Mais elles sont aussi accompagnées de signaux non physiologiques, voire inconscients. Une sorte
de «sensation viscérale», qui nous amène à prendre une décision plutôt qu'une autre; marcher sur
cette rue sombre ou emprunter un autre chemin. Ces signes, Antonio Damasio a appris, au fil de ses
recherches, à les reconnaître et à les mesurer.
À l'Université de Montréal, le comédien Antoine Mongrain s'est prêté à une expérience étonnante.
Dans le cadre d'une recherche, on a filmé son cerveau en pleine émotion! Isolé, coiffé d'un casque
de 32 électrodes, Antoine a reçu la consigne de se plonger intensément dans la joie pendant une
heure, tandis qu'on enregistrait l'activité électrique de son cerveau. Le chercheur qui a dirigé
cette expérience, Mario Beauregard, fait partie des jeunes qui se sont lancés sur les nouvelles
pistes, ouvertes par Damasio. Grâce aux appareils modernes d'imagerie cérébrale, ils espèrent percer
le mystère des émotions.
Le comédien s'est ensuite porté volontaire pour une expérience similaire à l'Institut neurologique.
Cette fois, c'est l'activité chimique du cerveau qui a été enregistrée. La consigne était alors de
se plonger intensément dans autre une émotion: la tristesse. Avec les nouveaux instruments, comme
cette caméra à positons, il est désormais possible de suivre en direct le métabolisme du cerveau.

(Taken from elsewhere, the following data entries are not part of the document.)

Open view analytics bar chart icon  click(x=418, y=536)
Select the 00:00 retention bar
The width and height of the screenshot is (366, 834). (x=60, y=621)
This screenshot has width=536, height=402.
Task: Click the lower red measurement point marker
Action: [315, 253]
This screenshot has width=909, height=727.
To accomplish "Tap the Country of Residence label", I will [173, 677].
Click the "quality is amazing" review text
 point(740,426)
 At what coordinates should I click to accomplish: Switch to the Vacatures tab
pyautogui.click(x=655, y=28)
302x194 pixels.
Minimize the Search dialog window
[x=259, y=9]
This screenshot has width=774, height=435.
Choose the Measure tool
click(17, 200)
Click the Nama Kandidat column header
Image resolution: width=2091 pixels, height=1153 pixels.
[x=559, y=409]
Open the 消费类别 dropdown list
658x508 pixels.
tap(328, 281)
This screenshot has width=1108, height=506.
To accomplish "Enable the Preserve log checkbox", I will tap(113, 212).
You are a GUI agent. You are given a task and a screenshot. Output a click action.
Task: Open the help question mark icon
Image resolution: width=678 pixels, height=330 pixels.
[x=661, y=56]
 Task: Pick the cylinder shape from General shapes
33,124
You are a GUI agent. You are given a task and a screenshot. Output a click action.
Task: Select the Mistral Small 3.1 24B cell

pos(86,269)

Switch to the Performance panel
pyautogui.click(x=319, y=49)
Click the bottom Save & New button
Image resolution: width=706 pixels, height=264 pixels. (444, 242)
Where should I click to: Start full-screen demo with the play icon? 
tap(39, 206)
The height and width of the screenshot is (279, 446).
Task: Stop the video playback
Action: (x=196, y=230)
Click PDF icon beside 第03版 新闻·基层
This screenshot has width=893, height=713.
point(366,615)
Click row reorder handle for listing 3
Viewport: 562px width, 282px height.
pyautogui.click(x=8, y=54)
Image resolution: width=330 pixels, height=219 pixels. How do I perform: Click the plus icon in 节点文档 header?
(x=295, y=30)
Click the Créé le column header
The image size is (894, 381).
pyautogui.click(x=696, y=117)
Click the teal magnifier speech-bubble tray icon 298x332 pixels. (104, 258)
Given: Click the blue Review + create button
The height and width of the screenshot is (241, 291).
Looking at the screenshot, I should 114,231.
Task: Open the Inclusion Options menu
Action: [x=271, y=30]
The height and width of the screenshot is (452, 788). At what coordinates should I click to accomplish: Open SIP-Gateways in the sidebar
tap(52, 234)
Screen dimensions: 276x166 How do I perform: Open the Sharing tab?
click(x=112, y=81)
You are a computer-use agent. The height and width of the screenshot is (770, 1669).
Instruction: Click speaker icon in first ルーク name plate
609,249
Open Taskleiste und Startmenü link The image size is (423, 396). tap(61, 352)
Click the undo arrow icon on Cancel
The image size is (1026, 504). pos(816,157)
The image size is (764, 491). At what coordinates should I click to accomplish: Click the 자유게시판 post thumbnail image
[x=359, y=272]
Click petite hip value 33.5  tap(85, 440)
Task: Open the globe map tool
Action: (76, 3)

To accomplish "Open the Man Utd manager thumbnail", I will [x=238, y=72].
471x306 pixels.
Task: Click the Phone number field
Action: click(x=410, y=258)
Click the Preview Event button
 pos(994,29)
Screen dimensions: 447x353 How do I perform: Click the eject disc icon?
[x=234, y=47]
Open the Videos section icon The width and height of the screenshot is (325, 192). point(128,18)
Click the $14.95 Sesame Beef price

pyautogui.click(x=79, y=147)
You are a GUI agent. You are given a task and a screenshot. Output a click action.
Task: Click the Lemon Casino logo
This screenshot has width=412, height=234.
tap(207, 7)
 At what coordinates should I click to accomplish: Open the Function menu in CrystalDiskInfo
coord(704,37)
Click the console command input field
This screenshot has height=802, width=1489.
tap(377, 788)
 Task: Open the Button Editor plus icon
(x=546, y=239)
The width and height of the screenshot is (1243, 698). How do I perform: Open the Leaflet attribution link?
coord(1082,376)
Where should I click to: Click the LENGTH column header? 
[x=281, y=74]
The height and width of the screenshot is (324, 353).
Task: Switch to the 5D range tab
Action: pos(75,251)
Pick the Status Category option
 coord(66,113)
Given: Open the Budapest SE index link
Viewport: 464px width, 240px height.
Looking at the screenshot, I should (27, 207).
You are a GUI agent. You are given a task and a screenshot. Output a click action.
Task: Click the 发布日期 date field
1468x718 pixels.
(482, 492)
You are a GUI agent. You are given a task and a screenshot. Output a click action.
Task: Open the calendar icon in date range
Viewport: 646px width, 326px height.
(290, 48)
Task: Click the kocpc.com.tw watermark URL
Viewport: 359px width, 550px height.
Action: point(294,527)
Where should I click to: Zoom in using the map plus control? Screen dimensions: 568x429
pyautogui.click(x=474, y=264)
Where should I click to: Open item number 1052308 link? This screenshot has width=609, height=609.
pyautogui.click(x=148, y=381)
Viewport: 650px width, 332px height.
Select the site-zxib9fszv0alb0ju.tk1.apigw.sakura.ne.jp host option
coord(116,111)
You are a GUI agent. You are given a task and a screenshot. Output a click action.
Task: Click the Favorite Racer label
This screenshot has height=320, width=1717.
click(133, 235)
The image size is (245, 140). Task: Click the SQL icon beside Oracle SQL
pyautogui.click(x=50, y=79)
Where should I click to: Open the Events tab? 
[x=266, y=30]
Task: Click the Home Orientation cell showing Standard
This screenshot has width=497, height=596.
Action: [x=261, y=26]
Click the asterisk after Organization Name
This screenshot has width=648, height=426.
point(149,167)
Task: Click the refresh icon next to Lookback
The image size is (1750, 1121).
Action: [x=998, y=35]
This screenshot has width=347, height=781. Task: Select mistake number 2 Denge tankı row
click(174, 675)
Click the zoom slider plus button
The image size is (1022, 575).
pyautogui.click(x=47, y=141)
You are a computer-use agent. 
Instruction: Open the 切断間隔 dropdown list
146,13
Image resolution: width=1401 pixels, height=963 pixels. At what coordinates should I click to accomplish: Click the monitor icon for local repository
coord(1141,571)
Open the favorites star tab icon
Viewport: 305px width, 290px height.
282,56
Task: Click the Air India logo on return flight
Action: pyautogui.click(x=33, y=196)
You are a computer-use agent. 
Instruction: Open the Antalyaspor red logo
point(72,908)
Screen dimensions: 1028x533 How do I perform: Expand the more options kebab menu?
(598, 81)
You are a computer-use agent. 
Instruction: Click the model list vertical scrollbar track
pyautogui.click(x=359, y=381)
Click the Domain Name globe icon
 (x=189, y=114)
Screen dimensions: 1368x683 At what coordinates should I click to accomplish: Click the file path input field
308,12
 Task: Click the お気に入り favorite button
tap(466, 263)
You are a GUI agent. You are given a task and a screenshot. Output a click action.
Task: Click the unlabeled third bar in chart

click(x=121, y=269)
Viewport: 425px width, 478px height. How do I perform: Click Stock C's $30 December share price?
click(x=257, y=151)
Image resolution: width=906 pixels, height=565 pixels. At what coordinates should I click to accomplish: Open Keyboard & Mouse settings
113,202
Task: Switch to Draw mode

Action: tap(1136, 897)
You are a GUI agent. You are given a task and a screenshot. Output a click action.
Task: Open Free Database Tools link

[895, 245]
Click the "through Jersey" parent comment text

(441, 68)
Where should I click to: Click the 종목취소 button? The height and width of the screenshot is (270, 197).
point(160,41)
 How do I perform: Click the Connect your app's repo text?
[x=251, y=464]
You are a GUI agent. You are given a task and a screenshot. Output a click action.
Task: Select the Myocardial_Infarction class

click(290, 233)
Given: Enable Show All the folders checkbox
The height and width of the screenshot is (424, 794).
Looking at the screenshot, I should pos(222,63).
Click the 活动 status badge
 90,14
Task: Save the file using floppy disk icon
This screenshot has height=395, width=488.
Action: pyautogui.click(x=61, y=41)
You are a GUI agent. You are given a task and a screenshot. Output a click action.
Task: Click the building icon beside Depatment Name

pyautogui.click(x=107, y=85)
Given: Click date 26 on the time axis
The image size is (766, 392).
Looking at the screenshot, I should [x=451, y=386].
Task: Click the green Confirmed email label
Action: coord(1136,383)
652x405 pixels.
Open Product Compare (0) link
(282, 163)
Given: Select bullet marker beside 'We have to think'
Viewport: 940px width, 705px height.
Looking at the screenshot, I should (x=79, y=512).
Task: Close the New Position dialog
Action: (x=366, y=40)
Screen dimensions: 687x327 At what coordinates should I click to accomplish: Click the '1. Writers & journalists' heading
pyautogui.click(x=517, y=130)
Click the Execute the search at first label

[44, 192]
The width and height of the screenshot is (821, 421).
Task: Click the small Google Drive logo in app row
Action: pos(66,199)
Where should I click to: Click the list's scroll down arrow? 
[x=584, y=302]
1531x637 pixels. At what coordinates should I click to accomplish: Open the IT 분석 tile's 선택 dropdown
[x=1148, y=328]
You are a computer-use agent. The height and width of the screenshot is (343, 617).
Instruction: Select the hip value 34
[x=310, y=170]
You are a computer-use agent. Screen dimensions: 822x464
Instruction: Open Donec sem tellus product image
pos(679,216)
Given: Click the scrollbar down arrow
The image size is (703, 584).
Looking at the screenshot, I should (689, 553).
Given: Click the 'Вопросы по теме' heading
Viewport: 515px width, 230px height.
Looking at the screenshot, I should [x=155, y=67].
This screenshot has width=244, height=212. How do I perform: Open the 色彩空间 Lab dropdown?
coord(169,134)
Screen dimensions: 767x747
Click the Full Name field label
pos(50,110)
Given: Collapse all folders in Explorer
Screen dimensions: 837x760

Plus besoin d'opérations agressives, on peut mesurer l'intensité de l'activité électrique et
chimique qui agite les quelque 1400 grammes de matière gélatineuse constituant un cerveau humain.
Dans le cas de cette deuxième expérience avec Antoine Mongrain, on a cherché à mesurer le niveau
d'un neurotransmetteur: la sérotonine. «On sait qu'il y a une baisse importante de sérotonine
impliquée dans la dépression majeure. Puisque dans la dépression, on retrouve un symptôme de tristesse
très important, ce qu'on a demandé à l'acteur, c'était de produire de la tristesse. Puis, on
lui a demandé le contraire, c'est-à-dire de manifester de la joie. Ainsi, nous pourrons étudier la
variation de l'activité de la sérotonine», explique Mario Beauregard, neuropsychologue à l'Université
de Montréal.
Contrôle des émotions
Un mois plus tard, Mario Beauregard présente ses résultats. «On s'est rendu compte que les êtres
humains normaux sont capables de modifier l'activité de la sérotonine en quelques minutes.» En
s'appuyant sur cette capacité, Mario Beauregard aimerait bien mettre au point ce qu'il appelle des
psycho-neuro-thérapies. Par exemple, on pourrait entraîner des personnes dépressives à se plonger
dans des émotions qui rééquilibreraient leur niveau de sérotonine. Mais on est encore loin de telles
thérapies. Il faudrait notamment démontrer que des malades réussissent aussi bien que des personnes
saines à moduler leur sérotonine, et ce de manière durable, pas seulement pendant quelques minutes.
Bref, il reste beaucoup de pain sur la planche. Les recherches n'ont fait qu'effleurer la réalité
des émotions dans le cerveau, mais on progresse. Pour Antonio Damasio et Mario Beauregard, les
recherches les plus récentes en neurosciences montrent que l'être humain a une capacité unique à
penser à ses émotions et à agir sur elles. Pour ces chercheurs, c'est de la rencontre entre les
émotions et le cerveau rationnel que jaillit la conscience, une caractéristique uniquement humaine.